課題 A:
内閣改造に関する本文に登場する閣僚のうち、留任した者と新たに就任した者を、役職を添えてすべて挙げてください。

掲載本文:
第三次安倍第二次改造内閣発足

 報道されていますように、第三次安倍第二次改造内閣が発足しました。
 今日はこちらの内閣改造について、ちょっとした解説を入れておこうと思います。
 
 まず内閣の名前について説明しておきましょう。
 現在は第三次内閣ですが、これは第一次安倍内閣は小泉内閣の後の内閣を指しますので、自民党が野党から復帰した時に発足した内閣が第二次安倍内閣と呼称します。
 その後、衆議院選挙があったので第三次安倍内閣となり、さらに一度改造を行い第三次安倍改造内閣となって昨日まで来ていたところ、本日さらに改造が行われたので「第三次安倍第二次改造内閣」となったんですね。
 ですから例えばこのまま衆議院選挙がないままもう一度改造を行うと「第三次安倍第三次改造内閣」と呼ばれるコトになります。
 まぁちょっとした豆知識です(笑)
 
 さて新内閣の陣容を見てみましょう。
 
 色々言われましたが、結局のところ主要閣僚というか、行政の要の部分はほぼ留任という形になりました。
 すなわち、麻生副総理兼財務大臣、菅内閣官房長官、そして岸田外務大臣ですね。
 岸田外務大臣については自民党幹事長という見方もあり、フジテレビが大誤報もしたようですが、結局ロシア問題などの継続の任に当たるため、岸田さんが留任となりました。
 
 また重要閣僚としては、稲田朋美さんが新たに防衛大臣に就任されました。
 稲田大臣、衆議院議員としては4期と期数はそんなに多くはないのですが、第二次安倍内閣発足時から安倍総理に重用され続け、ついに防衛大臣です。
 稲田大臣と言えば保守派の姫として有名ですが、防衛大臣という立場で靖国神社に参拝するのか、諸外国の反応はどうなのか、色々と気になるところです。

(収集されたデータ項目)
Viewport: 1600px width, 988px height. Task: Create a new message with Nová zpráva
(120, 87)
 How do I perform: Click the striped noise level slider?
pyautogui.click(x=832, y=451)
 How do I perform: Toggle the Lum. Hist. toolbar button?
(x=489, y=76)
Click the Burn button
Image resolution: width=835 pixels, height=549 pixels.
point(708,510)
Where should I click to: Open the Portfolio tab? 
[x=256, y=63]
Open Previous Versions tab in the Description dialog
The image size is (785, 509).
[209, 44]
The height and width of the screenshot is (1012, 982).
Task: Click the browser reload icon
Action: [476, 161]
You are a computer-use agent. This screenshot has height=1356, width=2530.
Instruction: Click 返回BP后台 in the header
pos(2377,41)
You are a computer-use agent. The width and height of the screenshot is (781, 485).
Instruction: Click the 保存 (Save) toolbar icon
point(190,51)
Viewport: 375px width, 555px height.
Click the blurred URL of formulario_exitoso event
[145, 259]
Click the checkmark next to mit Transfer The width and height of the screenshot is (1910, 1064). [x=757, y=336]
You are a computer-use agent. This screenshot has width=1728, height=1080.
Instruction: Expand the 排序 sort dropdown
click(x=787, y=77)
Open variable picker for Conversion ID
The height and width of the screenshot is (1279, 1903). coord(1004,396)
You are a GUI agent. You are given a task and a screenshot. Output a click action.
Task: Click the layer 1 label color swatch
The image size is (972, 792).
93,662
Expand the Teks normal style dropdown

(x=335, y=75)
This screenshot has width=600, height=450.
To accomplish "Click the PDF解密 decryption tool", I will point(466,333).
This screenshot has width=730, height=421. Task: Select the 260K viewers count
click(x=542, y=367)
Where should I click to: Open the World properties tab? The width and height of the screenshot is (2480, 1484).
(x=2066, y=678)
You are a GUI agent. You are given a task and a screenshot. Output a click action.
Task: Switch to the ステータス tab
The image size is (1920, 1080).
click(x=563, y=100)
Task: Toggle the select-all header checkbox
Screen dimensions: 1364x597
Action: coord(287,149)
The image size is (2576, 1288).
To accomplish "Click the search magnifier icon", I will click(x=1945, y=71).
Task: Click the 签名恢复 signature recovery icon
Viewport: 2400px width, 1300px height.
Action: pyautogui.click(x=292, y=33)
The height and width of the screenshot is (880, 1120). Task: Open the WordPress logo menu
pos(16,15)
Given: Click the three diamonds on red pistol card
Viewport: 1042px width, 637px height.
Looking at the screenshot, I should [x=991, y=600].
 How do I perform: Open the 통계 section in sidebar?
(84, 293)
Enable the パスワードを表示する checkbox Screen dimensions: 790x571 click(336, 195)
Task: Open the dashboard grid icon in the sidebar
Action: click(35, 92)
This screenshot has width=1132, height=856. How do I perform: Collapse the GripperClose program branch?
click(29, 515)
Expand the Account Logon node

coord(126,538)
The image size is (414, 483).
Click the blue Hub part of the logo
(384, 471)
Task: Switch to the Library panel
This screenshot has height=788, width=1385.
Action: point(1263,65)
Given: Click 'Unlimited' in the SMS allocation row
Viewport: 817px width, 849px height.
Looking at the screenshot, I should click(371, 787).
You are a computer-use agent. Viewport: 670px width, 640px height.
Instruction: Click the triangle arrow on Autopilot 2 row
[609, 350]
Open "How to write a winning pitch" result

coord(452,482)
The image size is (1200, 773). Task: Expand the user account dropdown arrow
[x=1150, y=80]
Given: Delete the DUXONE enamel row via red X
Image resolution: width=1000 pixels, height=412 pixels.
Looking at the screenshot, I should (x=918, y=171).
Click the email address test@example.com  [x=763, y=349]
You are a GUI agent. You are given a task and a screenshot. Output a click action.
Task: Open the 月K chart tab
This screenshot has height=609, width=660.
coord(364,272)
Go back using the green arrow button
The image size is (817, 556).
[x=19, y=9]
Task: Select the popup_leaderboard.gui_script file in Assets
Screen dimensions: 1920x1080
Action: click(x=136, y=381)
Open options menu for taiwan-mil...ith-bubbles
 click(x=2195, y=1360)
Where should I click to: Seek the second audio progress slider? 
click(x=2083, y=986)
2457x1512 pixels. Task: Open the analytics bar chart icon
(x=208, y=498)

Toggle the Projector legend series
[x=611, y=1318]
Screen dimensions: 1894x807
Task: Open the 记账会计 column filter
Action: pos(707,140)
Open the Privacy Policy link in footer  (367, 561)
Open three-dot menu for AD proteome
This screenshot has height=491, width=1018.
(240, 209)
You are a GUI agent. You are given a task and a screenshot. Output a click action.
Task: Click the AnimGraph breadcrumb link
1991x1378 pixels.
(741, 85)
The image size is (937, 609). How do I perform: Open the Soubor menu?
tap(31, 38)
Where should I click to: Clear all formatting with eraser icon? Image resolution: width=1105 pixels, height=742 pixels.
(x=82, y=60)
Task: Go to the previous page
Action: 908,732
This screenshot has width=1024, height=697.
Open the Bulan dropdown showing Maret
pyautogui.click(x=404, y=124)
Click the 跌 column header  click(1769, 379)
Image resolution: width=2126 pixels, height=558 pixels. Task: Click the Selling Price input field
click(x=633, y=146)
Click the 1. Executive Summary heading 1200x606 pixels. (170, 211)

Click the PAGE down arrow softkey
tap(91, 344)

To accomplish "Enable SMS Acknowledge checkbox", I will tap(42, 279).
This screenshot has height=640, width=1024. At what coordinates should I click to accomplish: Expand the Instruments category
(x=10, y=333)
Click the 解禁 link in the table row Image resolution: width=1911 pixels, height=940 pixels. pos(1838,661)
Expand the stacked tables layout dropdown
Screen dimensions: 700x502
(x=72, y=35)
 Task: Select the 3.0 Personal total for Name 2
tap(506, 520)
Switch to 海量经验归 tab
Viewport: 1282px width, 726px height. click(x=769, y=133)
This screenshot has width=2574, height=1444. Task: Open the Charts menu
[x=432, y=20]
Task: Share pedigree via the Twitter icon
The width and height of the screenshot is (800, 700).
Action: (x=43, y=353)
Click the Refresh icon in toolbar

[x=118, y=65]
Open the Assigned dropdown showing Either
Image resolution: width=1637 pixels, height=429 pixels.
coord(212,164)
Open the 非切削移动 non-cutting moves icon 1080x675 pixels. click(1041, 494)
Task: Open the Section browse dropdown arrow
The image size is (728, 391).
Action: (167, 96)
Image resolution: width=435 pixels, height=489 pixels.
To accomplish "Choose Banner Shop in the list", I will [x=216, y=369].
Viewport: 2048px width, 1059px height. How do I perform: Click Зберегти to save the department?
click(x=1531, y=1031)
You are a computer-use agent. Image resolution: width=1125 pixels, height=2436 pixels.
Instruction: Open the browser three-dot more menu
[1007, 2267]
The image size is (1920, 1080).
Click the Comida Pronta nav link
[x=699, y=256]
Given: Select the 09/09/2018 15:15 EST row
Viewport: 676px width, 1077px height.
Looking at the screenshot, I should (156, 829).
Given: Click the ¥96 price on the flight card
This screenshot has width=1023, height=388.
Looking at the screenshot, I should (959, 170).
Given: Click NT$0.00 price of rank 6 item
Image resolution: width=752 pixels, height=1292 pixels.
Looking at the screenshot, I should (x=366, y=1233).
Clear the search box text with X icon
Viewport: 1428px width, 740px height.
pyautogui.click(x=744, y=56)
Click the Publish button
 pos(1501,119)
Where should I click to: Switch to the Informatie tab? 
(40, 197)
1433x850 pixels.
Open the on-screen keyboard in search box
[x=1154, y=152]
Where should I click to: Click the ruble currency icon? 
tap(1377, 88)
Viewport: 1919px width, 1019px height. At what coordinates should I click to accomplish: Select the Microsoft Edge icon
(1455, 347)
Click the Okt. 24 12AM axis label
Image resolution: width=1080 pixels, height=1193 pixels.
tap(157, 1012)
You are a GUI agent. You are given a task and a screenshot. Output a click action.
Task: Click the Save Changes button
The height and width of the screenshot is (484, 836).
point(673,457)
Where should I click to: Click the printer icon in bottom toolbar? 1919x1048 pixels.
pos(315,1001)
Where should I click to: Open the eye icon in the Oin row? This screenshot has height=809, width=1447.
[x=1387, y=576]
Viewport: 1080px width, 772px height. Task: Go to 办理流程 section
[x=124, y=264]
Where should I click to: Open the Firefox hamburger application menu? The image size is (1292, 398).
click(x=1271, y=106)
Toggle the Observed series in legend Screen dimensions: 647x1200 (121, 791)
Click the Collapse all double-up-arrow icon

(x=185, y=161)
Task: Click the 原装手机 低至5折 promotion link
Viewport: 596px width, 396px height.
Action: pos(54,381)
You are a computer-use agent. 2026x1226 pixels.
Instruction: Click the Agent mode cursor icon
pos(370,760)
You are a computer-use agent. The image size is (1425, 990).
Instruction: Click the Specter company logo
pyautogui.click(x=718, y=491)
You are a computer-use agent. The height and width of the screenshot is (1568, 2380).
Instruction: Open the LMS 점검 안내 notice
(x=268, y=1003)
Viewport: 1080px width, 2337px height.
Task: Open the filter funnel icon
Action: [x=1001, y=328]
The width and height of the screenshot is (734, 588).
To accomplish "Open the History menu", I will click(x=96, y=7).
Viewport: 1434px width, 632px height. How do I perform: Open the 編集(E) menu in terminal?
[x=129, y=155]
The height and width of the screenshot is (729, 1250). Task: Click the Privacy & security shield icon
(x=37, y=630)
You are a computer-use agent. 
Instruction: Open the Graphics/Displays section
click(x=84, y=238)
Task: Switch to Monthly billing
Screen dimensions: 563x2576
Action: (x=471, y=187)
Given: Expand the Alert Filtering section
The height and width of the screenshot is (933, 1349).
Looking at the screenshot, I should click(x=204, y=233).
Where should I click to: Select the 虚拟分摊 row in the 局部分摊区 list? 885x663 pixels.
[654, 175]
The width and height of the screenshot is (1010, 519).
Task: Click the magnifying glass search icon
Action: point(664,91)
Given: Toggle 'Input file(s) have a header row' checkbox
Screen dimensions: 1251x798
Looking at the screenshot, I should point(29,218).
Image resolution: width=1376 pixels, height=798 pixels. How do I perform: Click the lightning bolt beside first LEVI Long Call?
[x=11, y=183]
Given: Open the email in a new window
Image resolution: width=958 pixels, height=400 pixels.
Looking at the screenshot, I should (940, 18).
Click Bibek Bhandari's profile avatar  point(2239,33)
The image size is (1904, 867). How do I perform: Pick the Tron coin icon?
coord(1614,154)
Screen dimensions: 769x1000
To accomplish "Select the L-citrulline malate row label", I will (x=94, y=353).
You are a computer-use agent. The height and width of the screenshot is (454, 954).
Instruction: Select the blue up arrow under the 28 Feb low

課題 B:
レコードのうち、「Image resolution: width=2126」を含む行から「(x=10, y=333)」を含む行までを、空行を除いた番号付きリストに書き直してください。

解答全文 A:
- 麻生副総理兼財務大臣（留任）
- 菅内閣官房長官（留任）
- 岸田外務大臣（留任）
- 稲田朋美防衛大臣（新たに就任）

解答全文 B:
1. Image resolution: width=2126 pixels, height=558 pixels. Task: Click the Selling Price input field
2. click(x=633, y=146)
3. Click the 1. Executive Summary heading 1200x606 pixels. (170, 211)
4. Click the PAGE down arrow softkey
5. tap(91, 344)
6. To accomplish "Enable SMS Acknowledge checkbox", I will tap(42, 279).
7. This screenshot has height=640, width=1024. At what coordinates should I click to accomplish: Expand the Instruments category
8. (x=10, y=333)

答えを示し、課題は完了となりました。